Composites were tested at room temperature to control testing between samples without any thermodynamic effects. However, as temperature influences the viscoelastic properties of the polymer, it will be necessary to investigate the thermodynamic properties of the composites at body temperature.

Another limitation is that this study did not investigate the functionalization of the nanotubes which could potentially increase its reinforcement potential, particularly at lower nanotube concentrations, without compromising the fatigue properties. Taking this study forward, the effect of nanotube functionalization through grafting of polymers or block copolymers will be investigated.

Conclusion

In this study, the suitability of carbon nanotubes as reinforcement fillers to reduce the profile delivery of percutaneous heart valves, was investigated. The following conclusions were drawn:

  1. 1.

    Increased concentration of carbon nanotubes leads to a decreased fatigue life which would compromise the duration of the heart valves. However, composites with very low concentrations of 0.125 and 0.25% had worse mechanical properties at 5% strain than the neat polymer matrix. A balance needs to be achieved to optimize reinforcement potential whilst minimising impact on fatigue life.

  2. 2.

    The elastic modulus of composites increased more rapidly at increasing strain rates than the neat polymer.
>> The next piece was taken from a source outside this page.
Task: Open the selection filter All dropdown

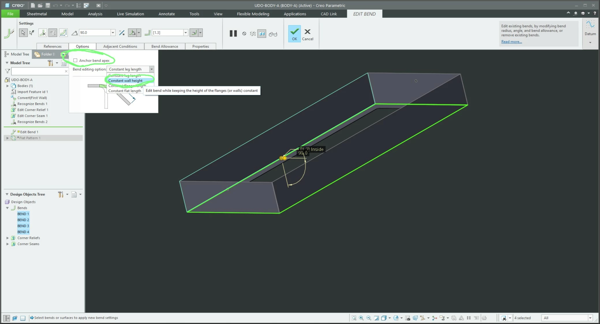Action: tap(590, 318)
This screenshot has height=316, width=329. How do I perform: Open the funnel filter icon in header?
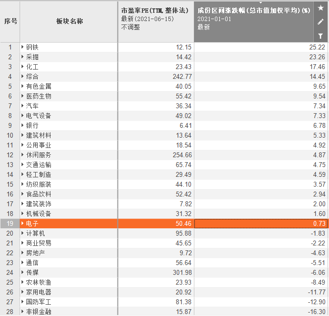click(321, 36)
As heart valves exhibit very large strain rates, this property could be very useful in the development of polymeric composite leaflets.

  3. 3.

    There are many variables that can influence the reinforcement potential of carbon nanotubes in polymers. These include the sonication duration, which was addressed in this study but also nanotube purity, functionalization, nanotube–matrix interface, solution viscosity and temperature.

This study has identified the need for increased understanding of the nanotube–matrix interface. The impact of functionalization on reinforcement of these composites will be next investigated.